Texto selecionado —
^^^^

31.8.13

A Bahia.

Hotel Txai - Fotos: Jéssica Raphaela - http://instagram.com/jraphaela


Quando fui entrando na casa da dona Zélia, sem autorização, ela foi logo puxando a cadeira e oferecendo suco de graviola. "É feito de poupa da fruta",mostrou a sacola congelada guardada na geladeira. Falou da vida dela, os filhos moram em Salvador e ela vive sozinha em Arataca porque ama a cidade. "Mas a cidade ainda é a mesma de quando eu era criança. Nada evoluiu aqui. É uma vergonha", diz, indignada.

Eu descobri um mundo novo e bem curioso. E a verdade é que só queria pedir para usar o banheiro. Muitos baianos são assim, querem contato humano. "É bom quando vem gente de fora porque a gente sempre conversa as mesmas coisas com quem é daqui", desabafa Zélia. A pequena cidade estava mesmo cheia de gente de fora. Brasileiros de todos os cantos do país, canadenses, neozelandeses, franceses, suecos... A globalização de repente chegou ao município que nada evoluiu nos últimos 50 anos.

Enquanto andávamos a procura dos atletas (estava cobrindo a 10º edição do Ecomotion), um grupo de crianças e adolescentes começou a nos seguir. Achei a situação bem estranha. Sem acharmos o hotel em que a equipe Columbia Vidaraid estava descansando, viramos para uma das meninas que nos acompanhava sem convite e perguntamos onde ficava a pousada. Ela ficou estática, como se tivesse levado um susto estarrecedor. A sensação era que um personagem da novela das oito parasse de interpretar e falasse diretamente com ela. Muito estranho. Aquelas pessoas estão lá, abandonadas à vida pequena, e a qualquer contato com o mundo de fora, elas paralisam.

Eu estava cobrindo o evento para o caderno de esporte do Correio Braziliense. Foi minha primeira viagem como repórter e penso que não poderia ter tido uma oportunidade melhor. A corrida de aventura é um esporte que dá muita possibilidade de andar por lugares que você jamais iria por conta própria. Fomos, um grupo de jornalistas, num pequeno ônibus amarelo, pelo Sul da Bahia, de Itacaré a Ilha de Comandatuba (Una). Quando não estávamos no meio da mata e em cidades pequenas, ficávamos em um resort que ocupava quase a ilha inteira.

^^^^

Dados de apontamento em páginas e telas
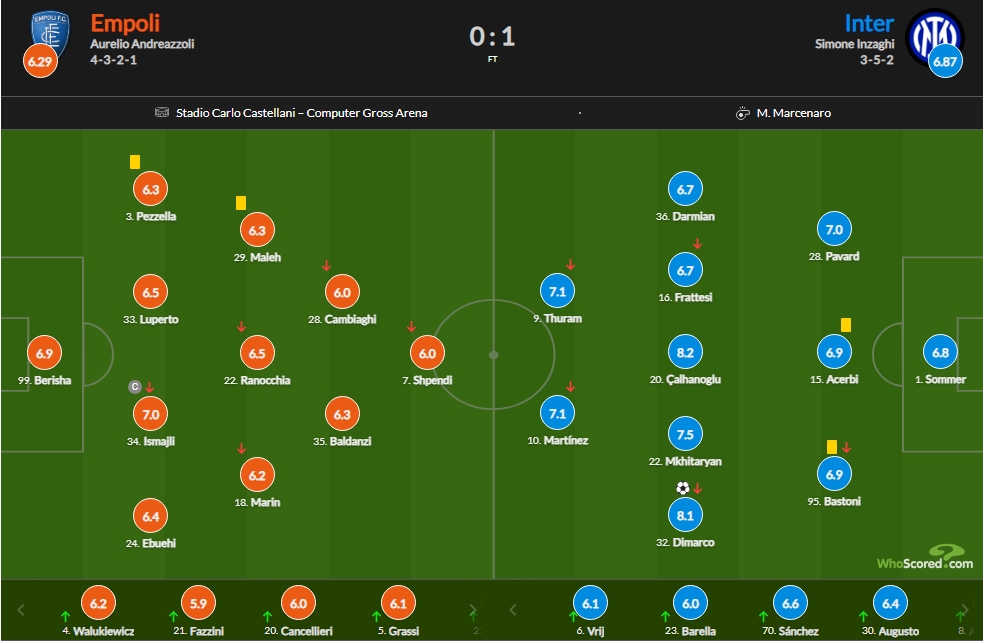Click the captain badge next to Ismajli
The height and width of the screenshot is (641, 983).
134,387
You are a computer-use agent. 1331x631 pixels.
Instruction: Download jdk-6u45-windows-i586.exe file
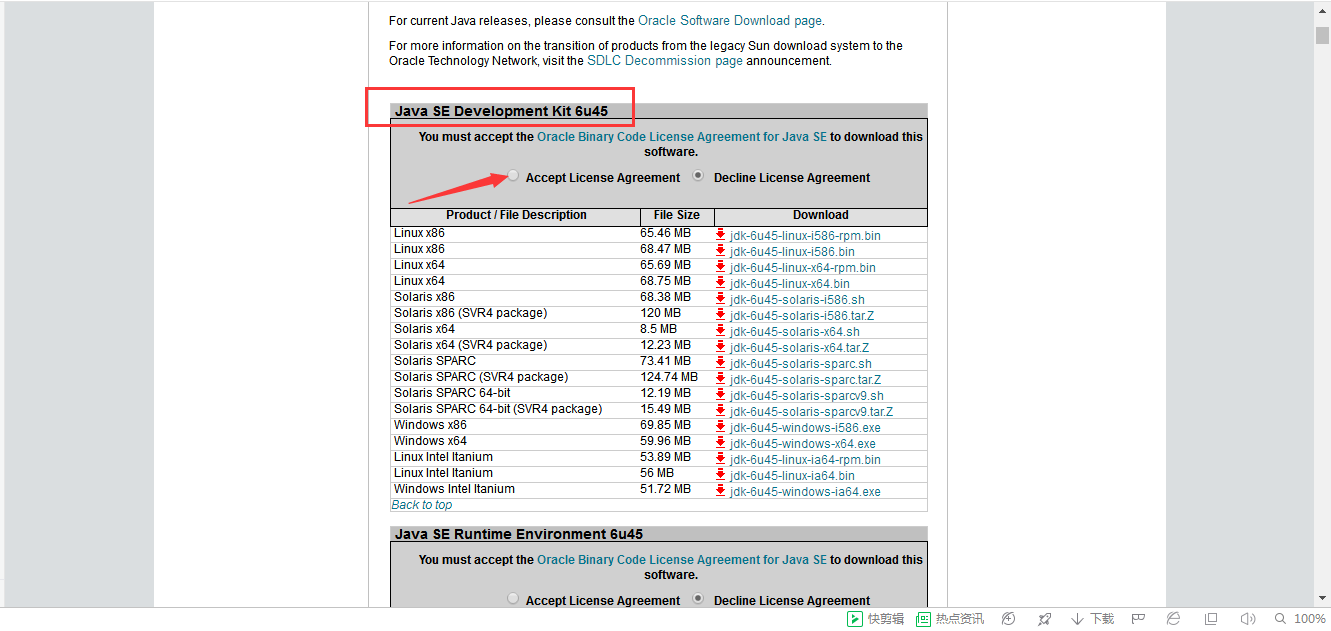[805, 428]
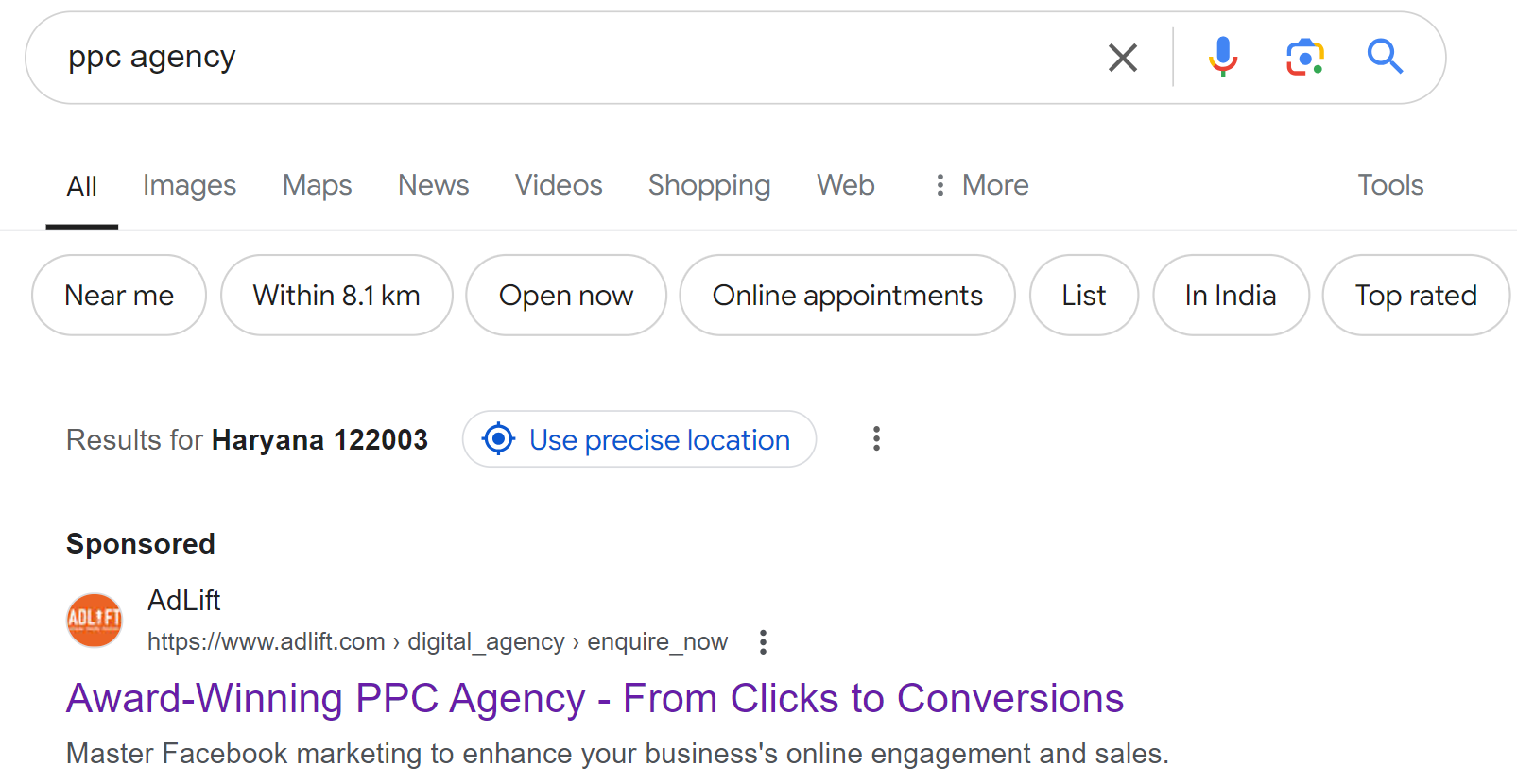Expand the More search categories menu

[x=981, y=185]
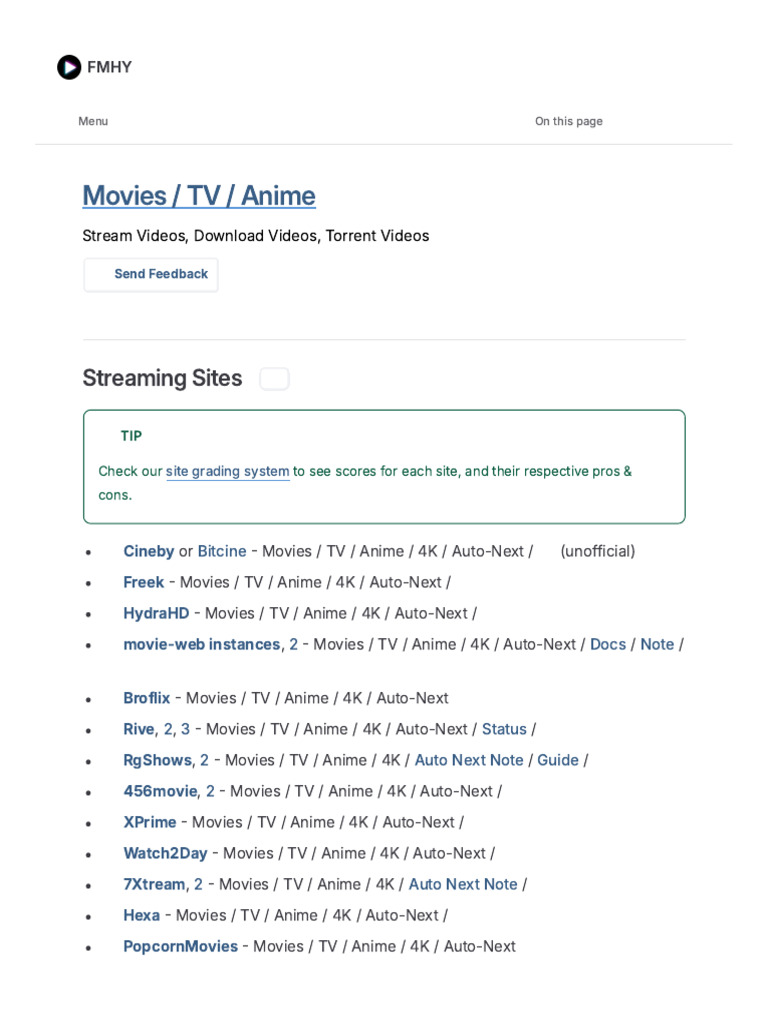768x1024 pixels.
Task: Open the Movies / TV / Anime heading link
Action: point(199,196)
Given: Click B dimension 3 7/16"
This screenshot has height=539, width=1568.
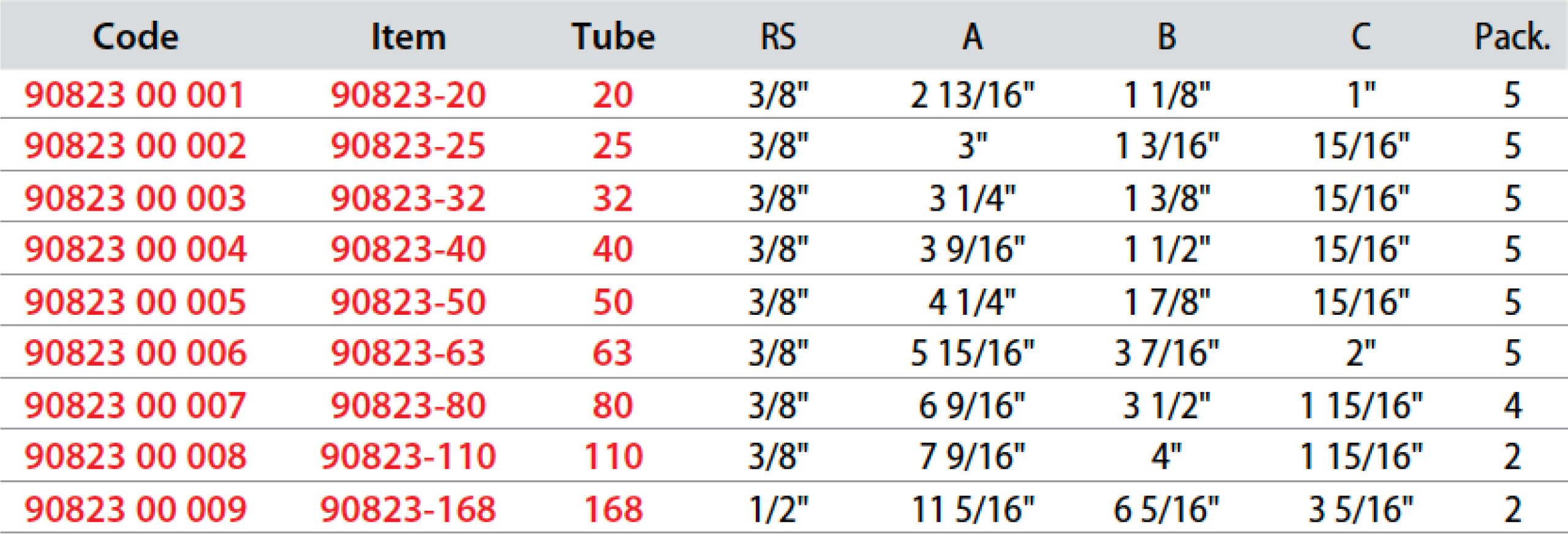Looking at the screenshot, I should [x=1167, y=353].
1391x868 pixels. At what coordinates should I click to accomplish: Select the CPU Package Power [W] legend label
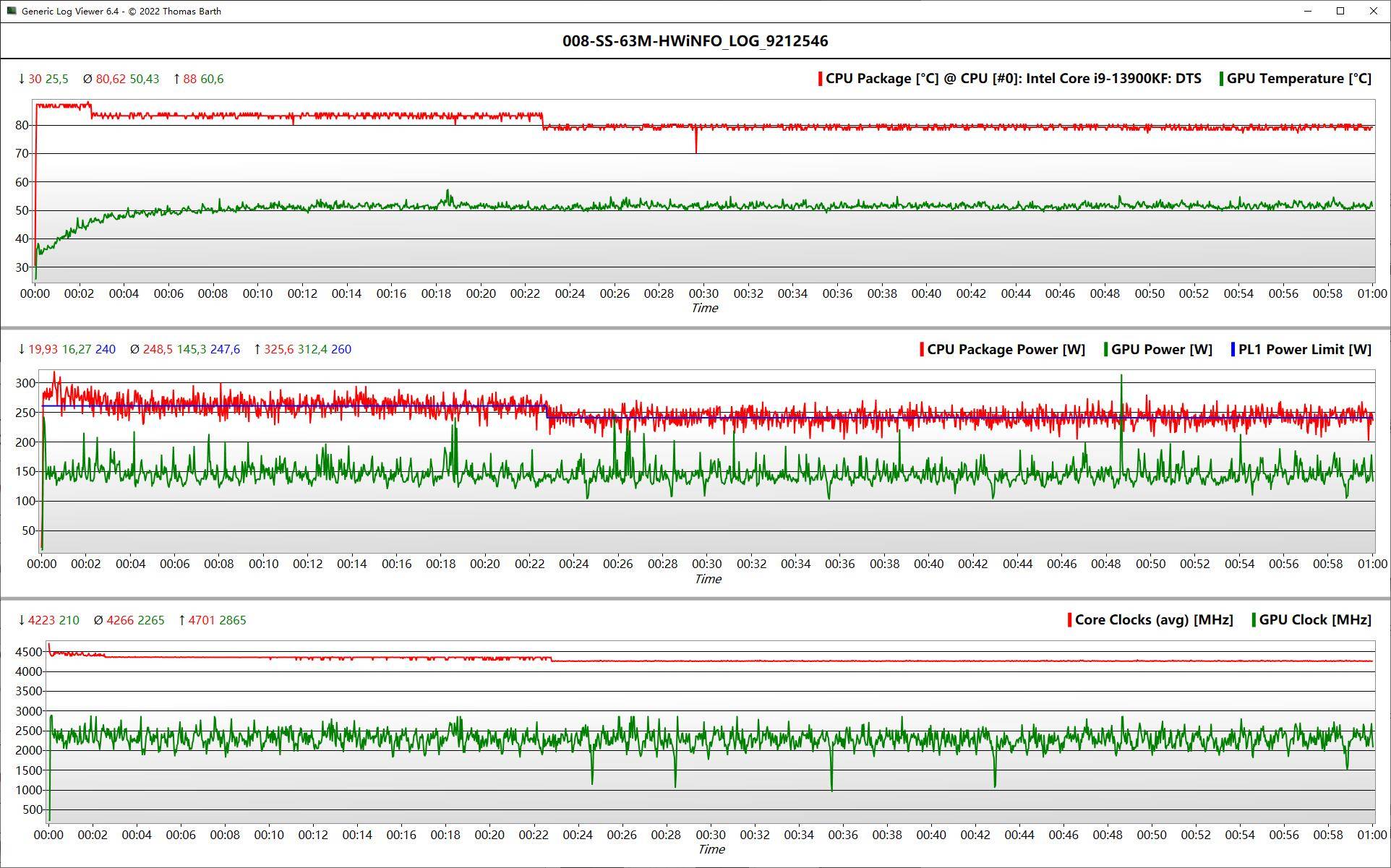1006,349
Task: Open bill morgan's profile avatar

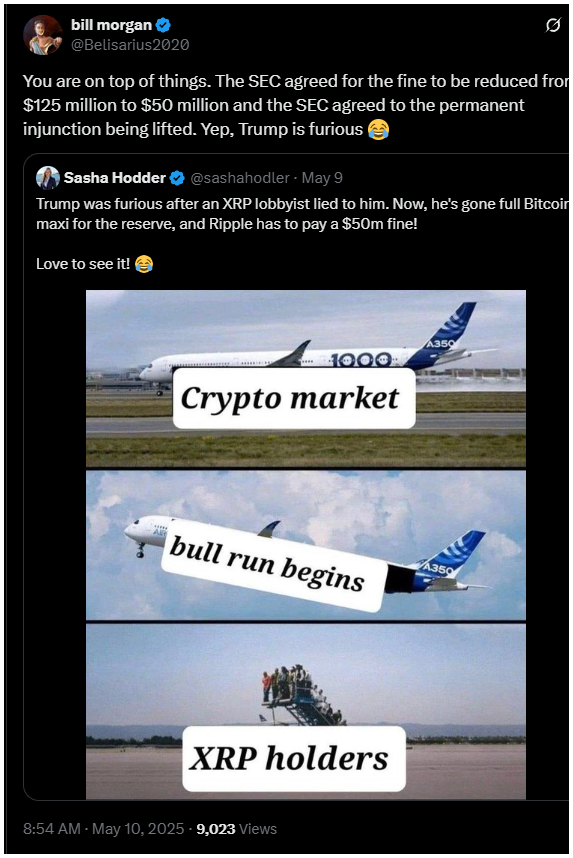Action: (x=43, y=35)
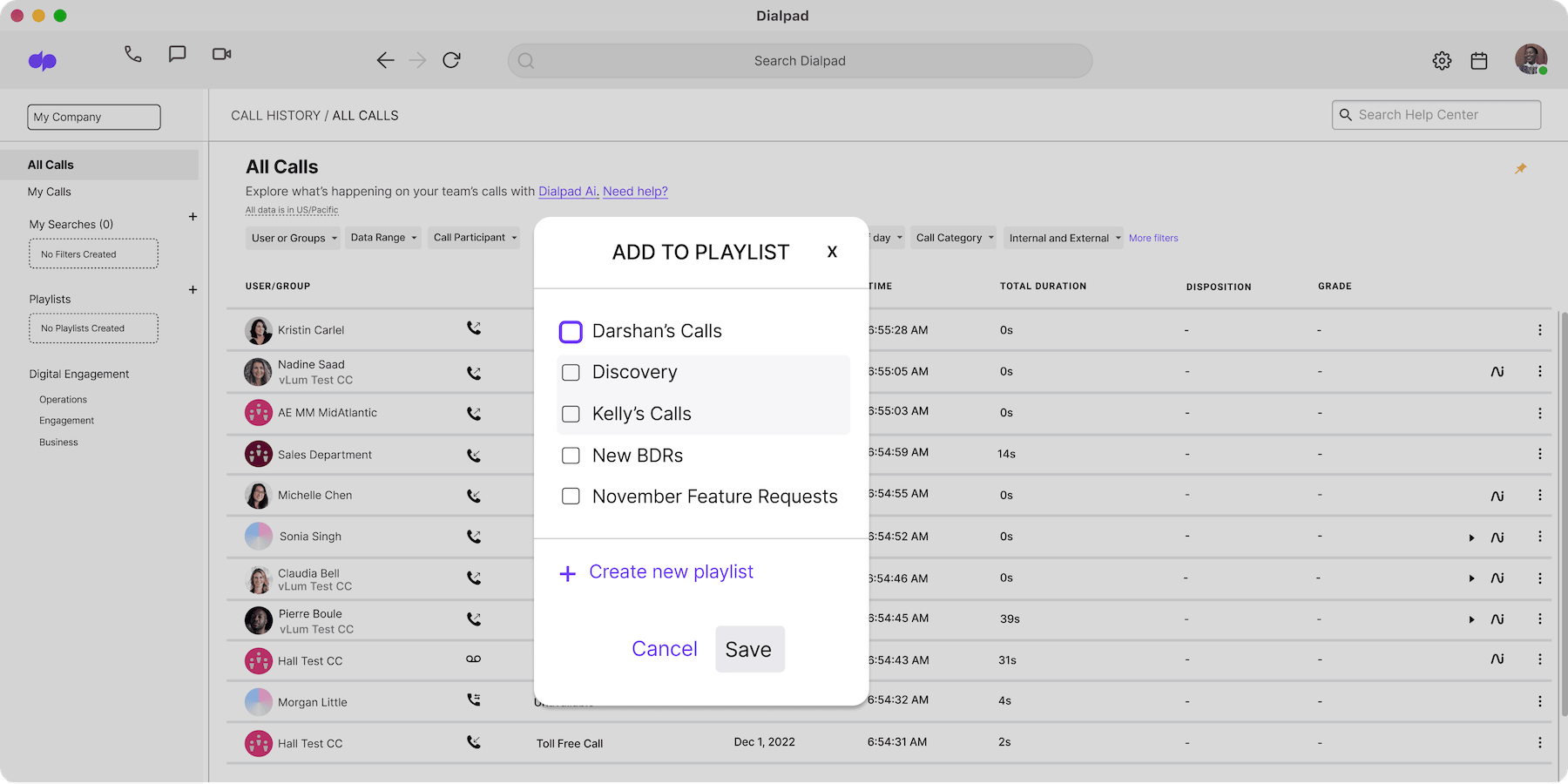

^^^^

Tarefas a cumprir —
1. Segundo o texto sobre a Bahia, por que dona Zélia vive sozinha em Arataca?
2. Dê continuidade ao texto sobre a Bahia a partir da última frase apresentada.
Os itens são um material à parte, independente do texto sobre a Bahia.

Resultados finais —
1. Porque ama a cidade.

2.
Antes de adentrar o paraíso, por uma balsa que atravessa o rio que separa o continente da ilha, no entanto, uma passagem pela pobreza. O hotel é um oasis em meio ao deserto. Entre os selecionados que podiam atravessar o rio, alguns trabalhadores. Mulheres fantasiadas de baiana com muito bom humor. É fácil encontrar a riqueza baiana.

Por falar nisso, a natureza é, sem dúvida, o maior bem do estado. Eu era a única calanga do grupo, sem praia no meu mundo, só eu pareci encantada com o litoral. E as árvores gigantescas, verdinhas.. no meio da floresta, flores. Achei tudo incrível. Fiquei feliz por ter conhecido esse pedaço de mundo e saber que ele existe.

Aliás, foi tão providencial essa viagem porque me fez vez que o mundo é grande, e é lindo. Estava bitolada com meu pequeno mundo, como se meus problemas fossem grandes. Não são. Grande é todo o resto que não conheço. Aquela floresta gigantesca que ao redor de mim enquanto caminhava 6km perdida entre uma caverna e um município. E as pessoas, todas que nunca me foram apresentadas - desde os atletas aos bêbados de Ilhéus (são muitos!). Foi um prazer me conhecer nelas!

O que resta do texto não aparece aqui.